Veja trailer do filme, de 2010, baseado na vida da Dra.Temple Grandin:

Na adolescência, Temple passou a sofrer constantes ataques de pânico e fez terapia analítica para curar esse mal, sem resultado. Quando tinha 16 anos, sua mãe a forçou a passar as férias escolares na fazenda de uma tia. Ali, ela encontrou sua própria maneira de lidar com o autismo e foi o começo de uma forte ligação com os animais.

O que mais chamou a atenção de Temple na fazenda foi uma máquina usada para prender os animais que seriam vacinados ou marcados – a rampa de espremer. Ela notou que quando uma vaca era colocada ali e espremida, o animal relaxava e ficava totalmente calmo. Com a intenção de acabar com a própria ansiedade, Temple pediu aos tios para passar pela mesma experiência.

Chegou a construir uma máquina de “espremer” para ela mesma e a usava semanalmente durante uns 20 minutos para relaxar. Temple observou outras coisas que seriam importantes para reduzir o estresse de animais sendo levados para o abate. Suas pesquisas ganharam o respeito e consideração do mundo científico e suas descobertas e invenções (como os currais em curva) são usadas em abatedoros do mundo inteiro.


Famosa no mundo inteiro, nos Estados Unidos é uma celebridade

Temple já foi tema de documentário, de filme, escreveu vários livros e continua na defesa de duas causas: autismo e o bem-estar dos animais. Em uma palestra que fez recentemente, Temple disse: ” Eu acho que o uso de animais para alimentação é uma coisa ética, mas temos que fazer isso direito. Temos que dar a eles uma vida decente e uma morte indolor. Devemos respeito aos animais”. Concordo inteiramente com a Dra.Temple.

6 comentários

  1. Rosina Maria Martins Kubota

    Achei sensacional a história de superação da Dra Temple. Me senti um grãozinho de areia ao ver os desafios que enfrentou. Gostaria de ser vegetariana, mas ainda não consegui.
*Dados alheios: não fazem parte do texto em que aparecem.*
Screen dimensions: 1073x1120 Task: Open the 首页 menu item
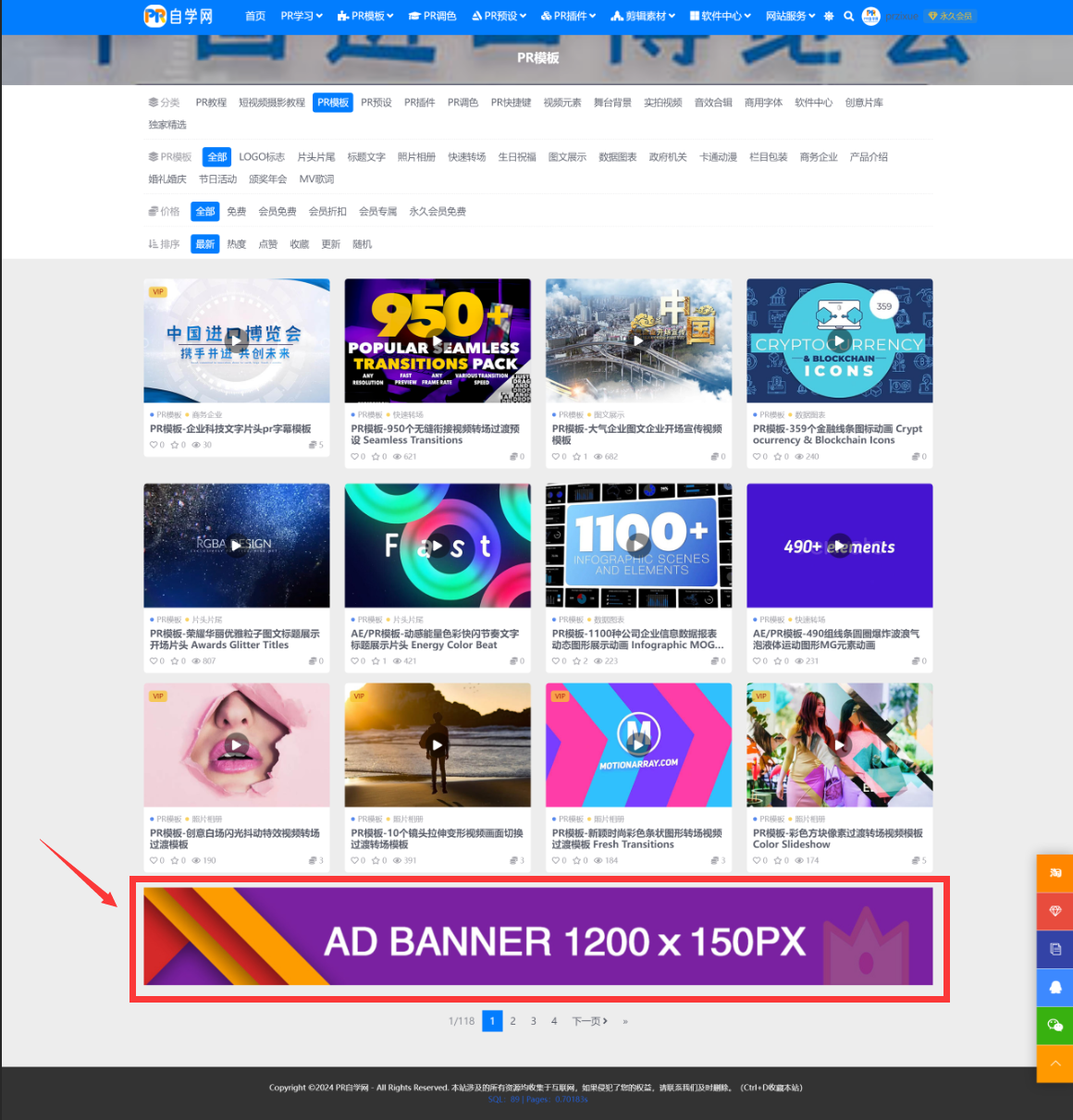[255, 16]
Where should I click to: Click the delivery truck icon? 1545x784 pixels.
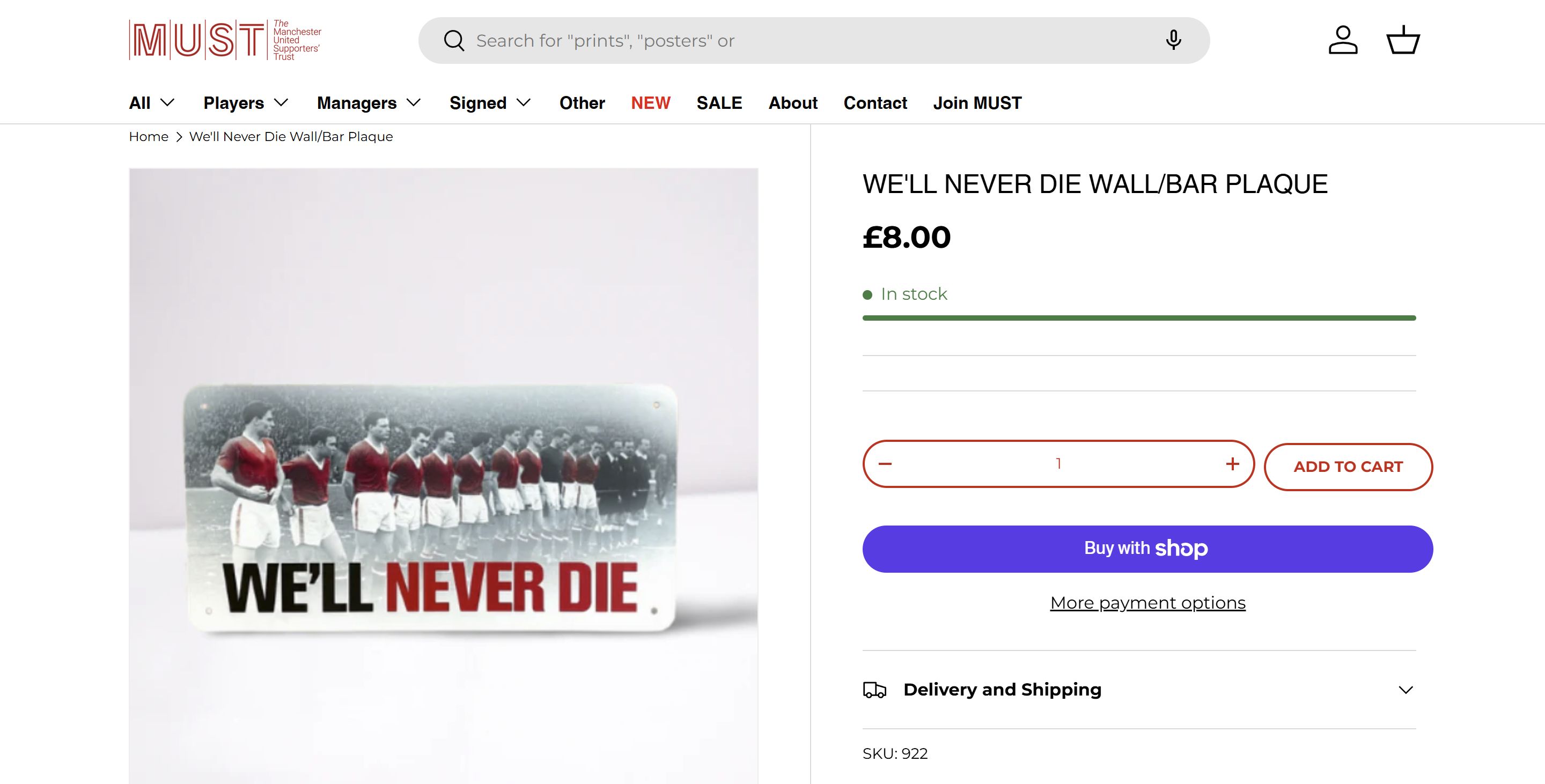point(874,690)
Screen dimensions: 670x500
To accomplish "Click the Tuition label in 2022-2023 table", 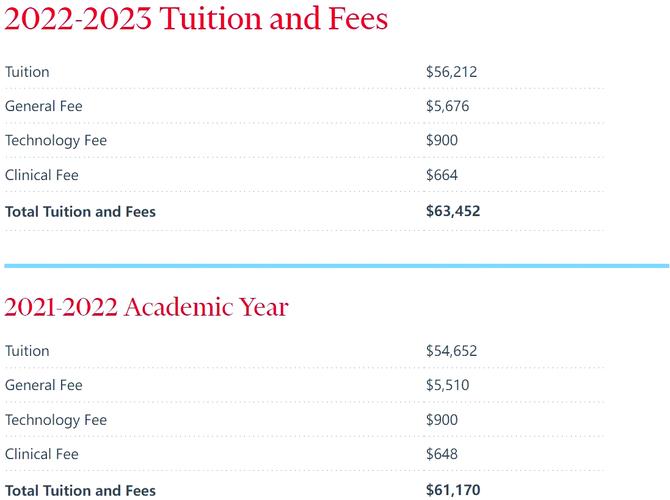I will pyautogui.click(x=27, y=72).
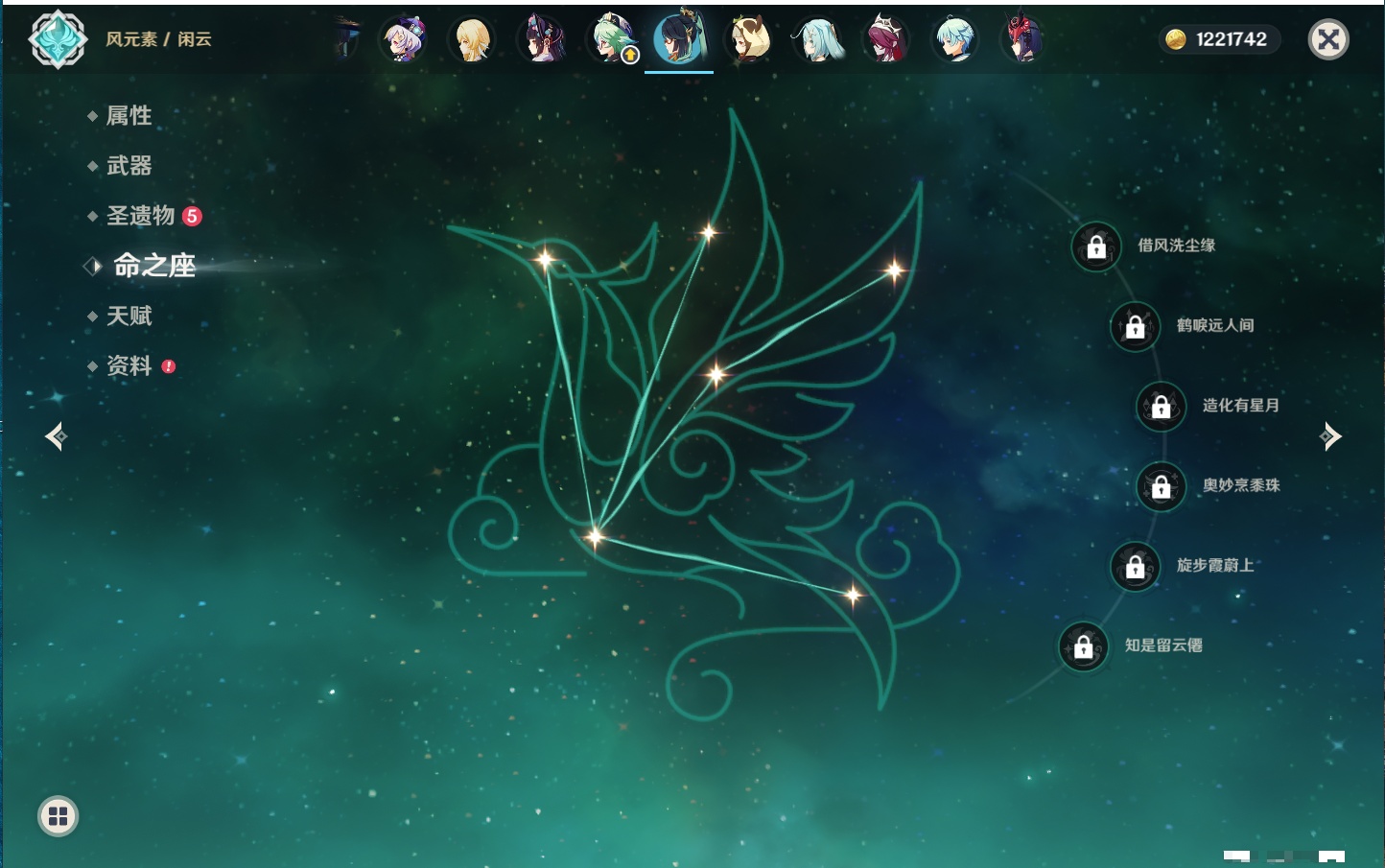Select the red-masked character portrait
This screenshot has width=1385, height=868.
coord(1022,40)
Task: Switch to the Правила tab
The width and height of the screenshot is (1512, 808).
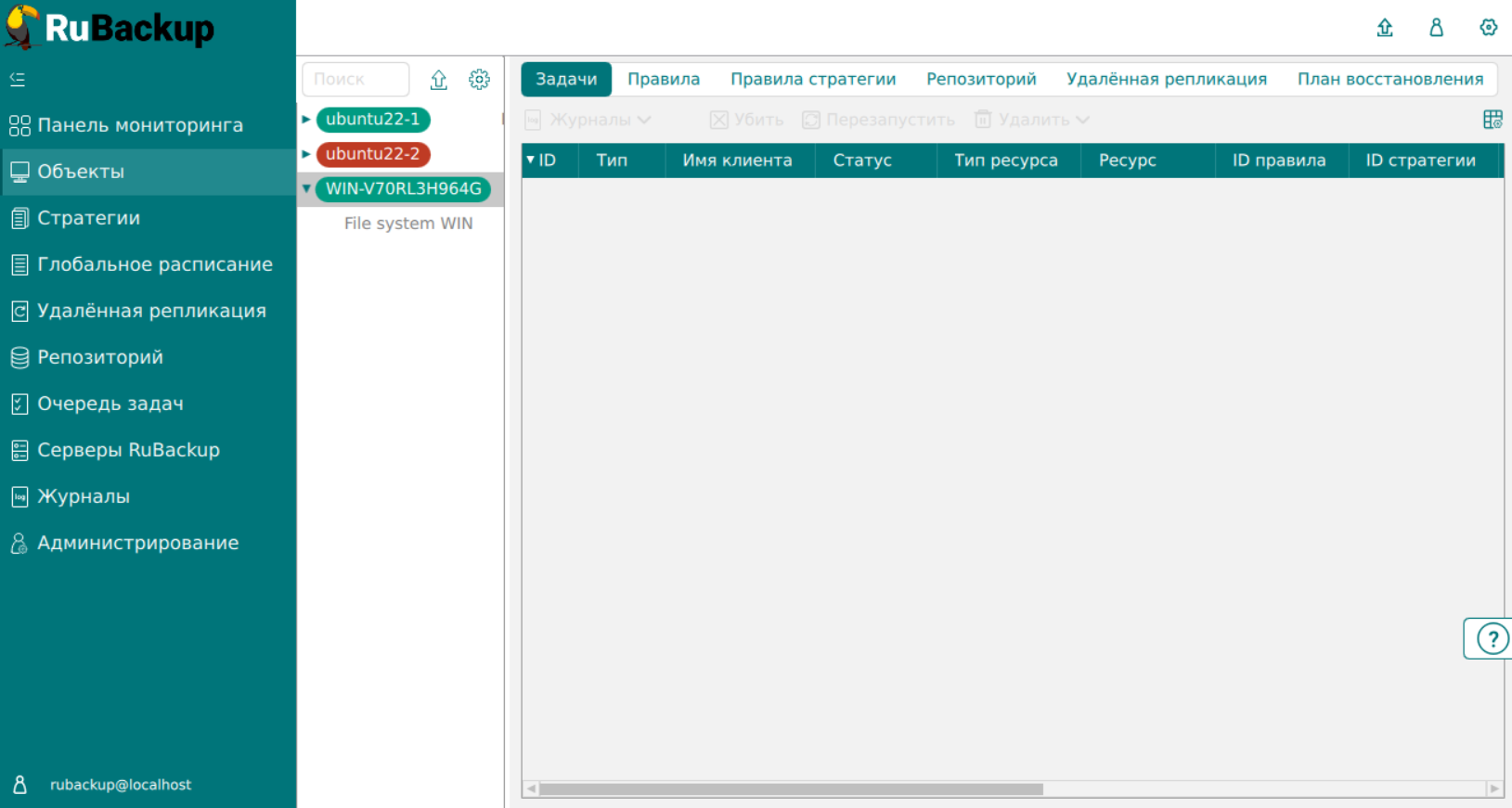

A minha filha aos 14anos se tornou vegetariana por achar que os animais sofrem muito com os maus tratos. Grande exemplo.Já faz 8anos. Também é exemplo o que a mãe da Dra Temple, fez: acreditou que ela poderia ser uma pessoa como outra qualquer.

  2. Simplesmentte fantásticp

  3. Nesta madrugada (12/01/2016), assisti ao filme a respeito da Dra. Temple Gradin, sobre os gados, a respeito dos currais em curvas. Confesso que fiquei impressionada, e, quero deixar aqui, meu respeito e admiração. Isso demonstra que todo o ser humano, se incentivado, consegui vencer, independente de seus problemas. Sua genitora foi de fundamental importância, não desistiu, acreditando em seu potencial. Parabéns Dra. Que Deus a abençoe, e, que seu dom possa ajudar ainda mais a humanidade.

  4. Infelizmente muitos abatedouros e fazendeiros não usam o abate humanizado, precisamos divulgar mais, ainda precisamos consumir proteina animal, mas o bem estar deles antes de ir para nossa mesa é fundamental, não só para o gado, mas Galinhas, Porcos e outros… outra coisa Prejudicial é dar ração para os animais, boi, vaca precisam comer capim. Temple um ser iluminado

    • Fico feliz com a sua preocupação com o bem-estar dos animais de fazendas. Entretanto, a proteína animal não é necessária na alimentação humana. A única vitamina que não se encontra em uma dieta estritamente baseada em plantas é a B12, mas ela pode ser ingerida através de leite e queijos ou mesmo de suplementos.

  5. Dicas de como matar um ser vivo que nao quer morrer. Extraordinario!